También se habla del costo de la contribución cafetera, y su mayor costo relativo en situaciones de bajos precios. El sistema de contribución fija fue impulsado por los exportadores, que buscaban evitar los “cambios en las reglas de juego” asociadas con la contribución variable. En cuanto al monto de los recursos y su uso, muchos de los críticos simplemente ignoran los informes de gestión de la entidad. La revisión de la gestión de recursos demuestra que la Federación multiplica los aportes de los productores con regalías de uso de marca, con cooperación internacional, con clientes y con diferentes fuentes adicionales de financiamiento.

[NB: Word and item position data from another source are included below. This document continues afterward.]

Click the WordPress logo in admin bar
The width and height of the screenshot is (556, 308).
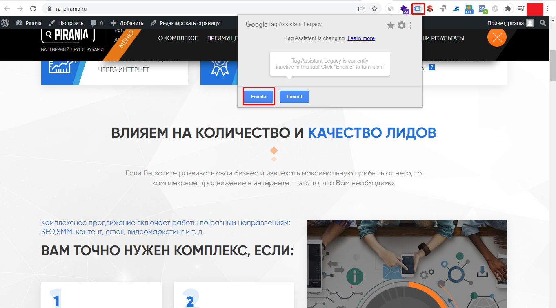pyautogui.click(x=5, y=23)
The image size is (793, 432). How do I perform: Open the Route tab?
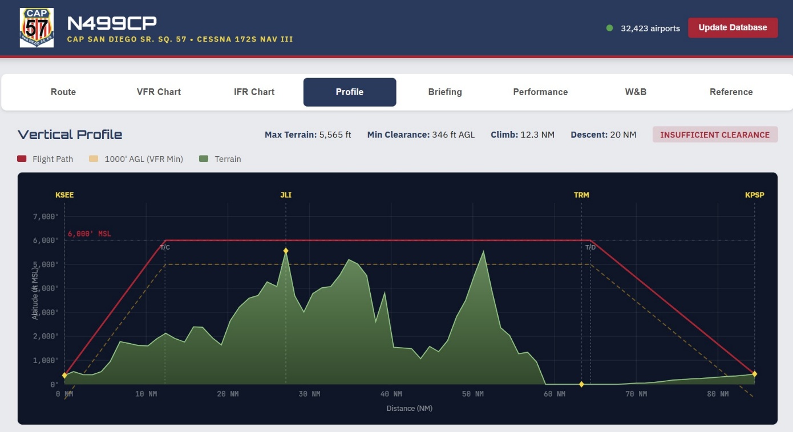[x=63, y=92]
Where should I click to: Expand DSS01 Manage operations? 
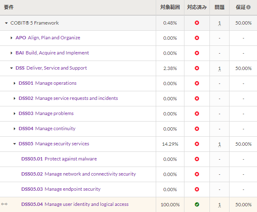point(14,83)
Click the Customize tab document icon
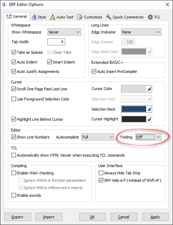The height and width of the screenshot is (225, 173). coord(80,17)
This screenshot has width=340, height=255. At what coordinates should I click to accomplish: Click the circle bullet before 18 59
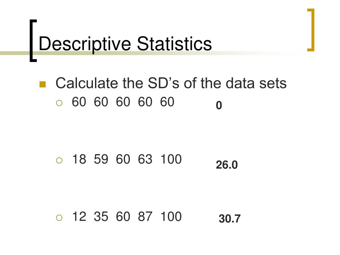pos(59,160)
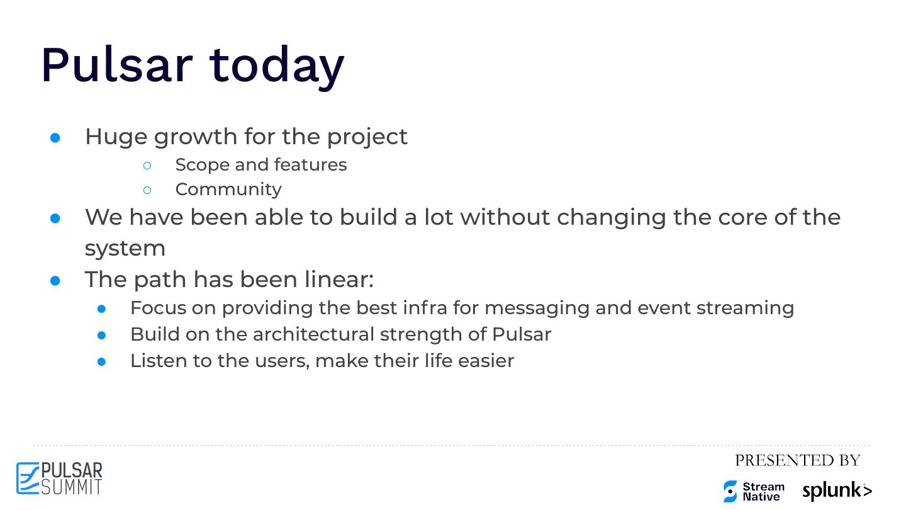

Con todo, es también necesario recordar que esta no es una discusión solo económica para economistas. Sabemos que Colombia es un país complejo, con todo tipo de violencia, donde el Estado simplemente no hace presencia efectiva en amplias zonas del territorio y la propiedad y el bienestar rural son originadores de inestabilidad. Los estudios han demostrado que donde hay presencia del Servicio de Extensión de la Federación hay menos violencia. La presencia de comités de cafeteros elegidos localmente es otra forma poderosa de institucionalidad democrática en el campo. Incluso este activo institucional es también inmensamente valioso para distribuir incentivos o subsidios, sin ningún costo administrativo. Los estudios relevantes muestran que el desarrollo va de la mano de la confianza en las instituciones, y flaco favor le hacemos al país buscando deteriorarlas, en lugar de mejorarlas. Y campo para mejoras siempre habrá, vale aclarar, porque no estamos hablando de una institución perfecta.